Esse problema não isenta, no entanto, as empresas de suas responsabilidades ambientais. As obrigações de implementação dos instrumentos da Política Nacional de Resíduos Sólidos estão previstas na própria lei e no decreto, alterando, inclusive, a lei de crimes ambientais, como crimes de descumprimento da logística reversa. Portanto, mesmo o plano nacional estando sendo revisto, as obrigações já existem”, lembra o MMA.

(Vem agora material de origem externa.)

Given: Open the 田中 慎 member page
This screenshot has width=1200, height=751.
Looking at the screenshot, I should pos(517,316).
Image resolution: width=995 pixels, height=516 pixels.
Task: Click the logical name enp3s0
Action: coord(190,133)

Segundo o órgão, “o primeiro relatório de logística reversa já traz informações do aumento de coleta de embalagens pós-consumo, bem como as ações estruturantes que estão sendo implementadas”. O Ministério promete disponibilizar “em breve” esse relatório.

Dificuldades

Diante da facilidade encontrada pelo sistema de máquinas coletoras, o que faz com que a maioria dos países não adote decisão semelhante a respeito as milhões de garrafas plásticas comercializadas diariamente? Segundo os operadores noruegueses, o fato dos principais insumos para a produção do plástico – petróleo e gás – serem extremamente baratos é que torna o problema pouco sentido à primeira vista. Ao menos até que se tornem um sério problema ambiental. No Brasil, a Abipet usa argumento semelhante: “baixa atividade econômica e a redução do preço do petróleo são fatores que reduzem a rentabilidade e, portanto, a rentabilidade [da reciclagem]”, diz a associação no seu censo. 

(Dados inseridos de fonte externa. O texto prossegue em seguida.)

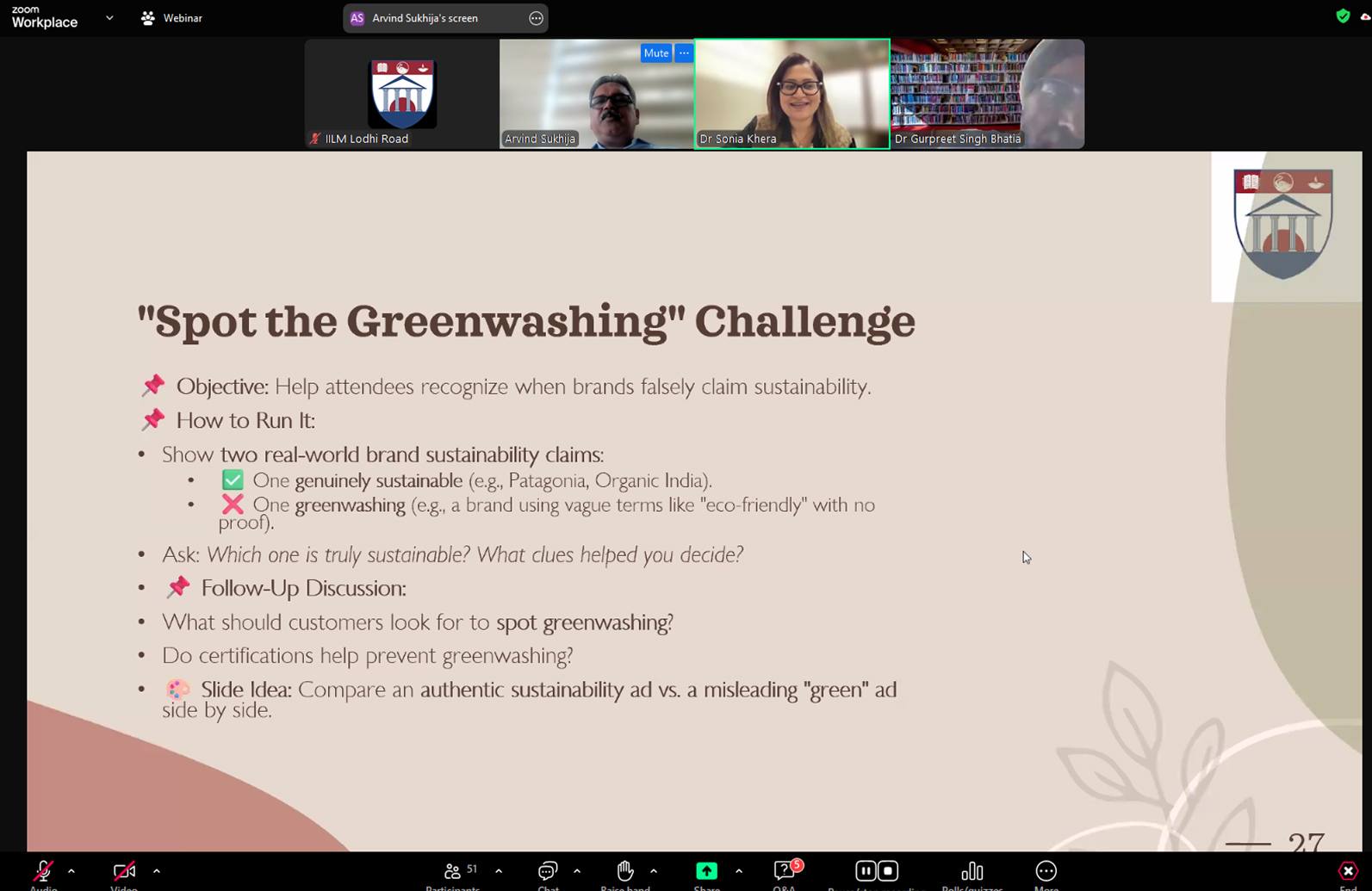Open the Zoom Workplace dropdown arrow

point(109,18)
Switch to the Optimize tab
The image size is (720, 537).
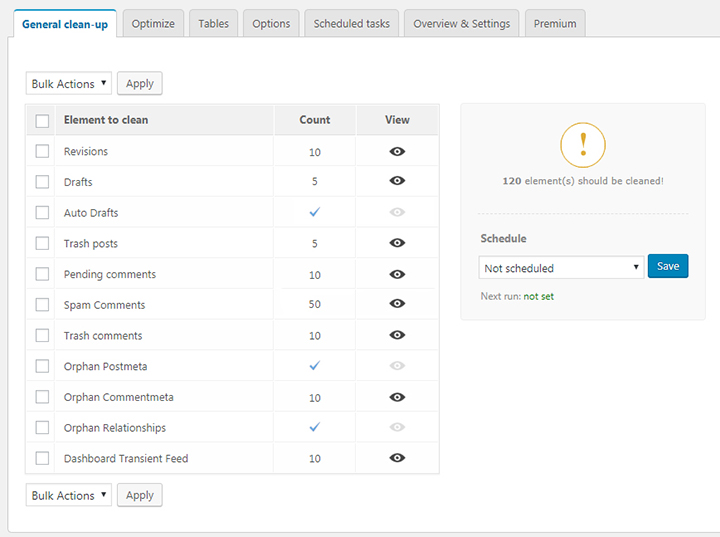click(153, 23)

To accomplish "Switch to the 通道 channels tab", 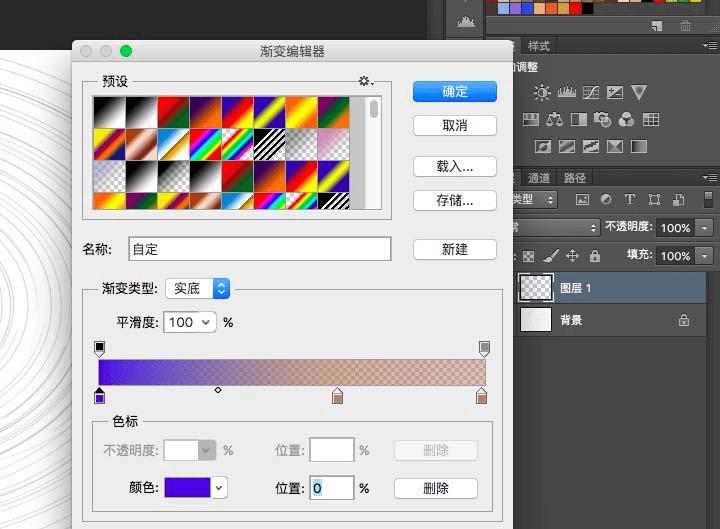I will tap(539, 178).
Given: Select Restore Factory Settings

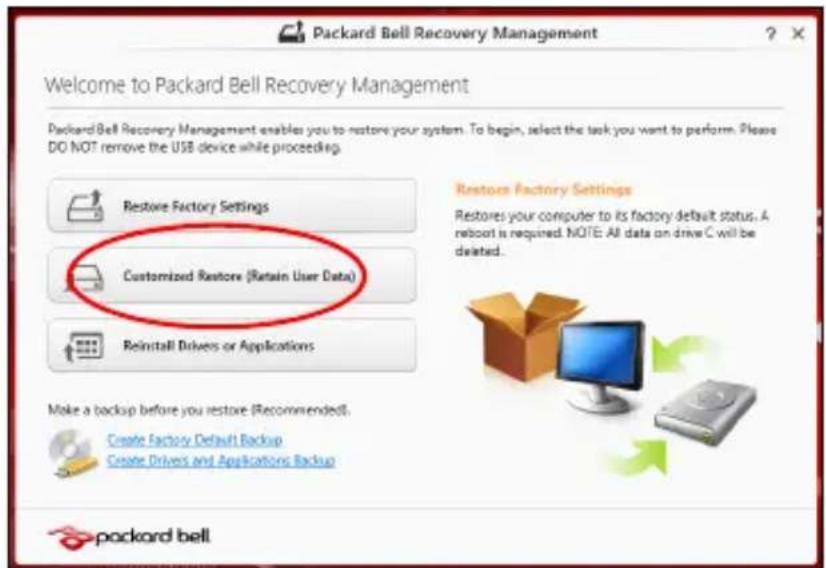Looking at the screenshot, I should click(232, 205).
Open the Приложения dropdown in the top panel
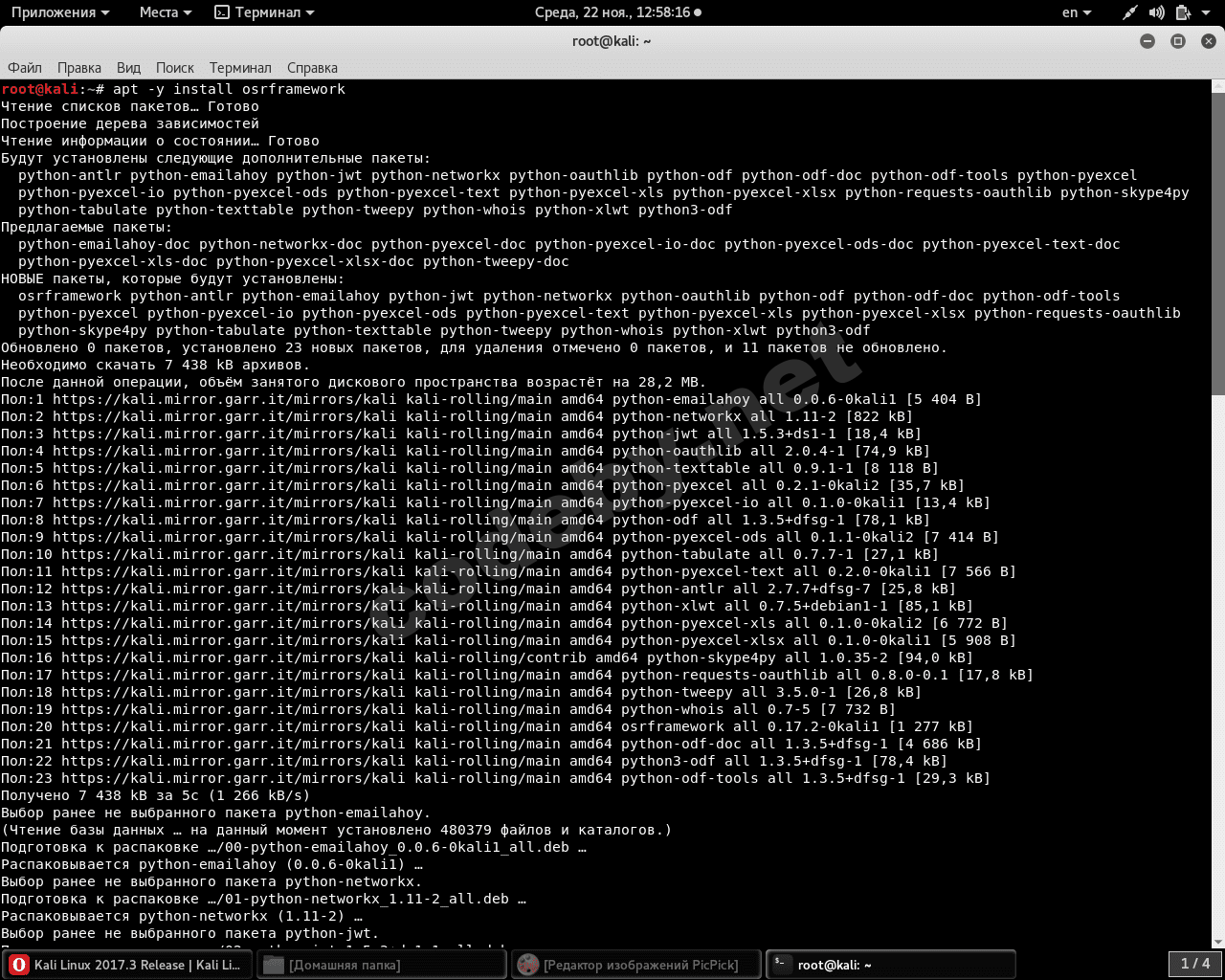This screenshot has height=980, width=1225. (x=59, y=12)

Plástico boiando nas águas é considerado um dos principais problemas ambientais da atualidade.

O que os noruegueses lembram, entretanto, é que é melhor pagar uma pequena moeda para que a garrafa seja reciclada do que gastar em mais impostos posteriormente, com a limpeza das ruas, rios e sistemas de esgoto. Além disso, quando há incentivos fiscais às empresas e a possibilidade, para o consumidor, de retirar parte do valor pago pela garrafa, todos tendem a ficar mais conscientes e participar do processo.

Na discussão em torno da implantação da medida no Reino Unido, a ativista do movimento Campanha para a Proteção da Inglaterra Rural, Samantha Harding, defende que o modelo obtém sucesso por incluir toda a cadeia produtiva no processo de reciclagem: desde o design das garrafas até o descarte pelos consumidores, passando pela manufatura, transporte e comercialização dos produtos.

“É ótimo, porque já vimos grandes empresas fazendo campanha contra esquemas que as obrigam a adotar mais responsabilidades, e o sucesso desse esquema mostra que elas estão erradas. Estamos em uma crise ambiental e não há espaço para esse tipo de comportamento”, aponta.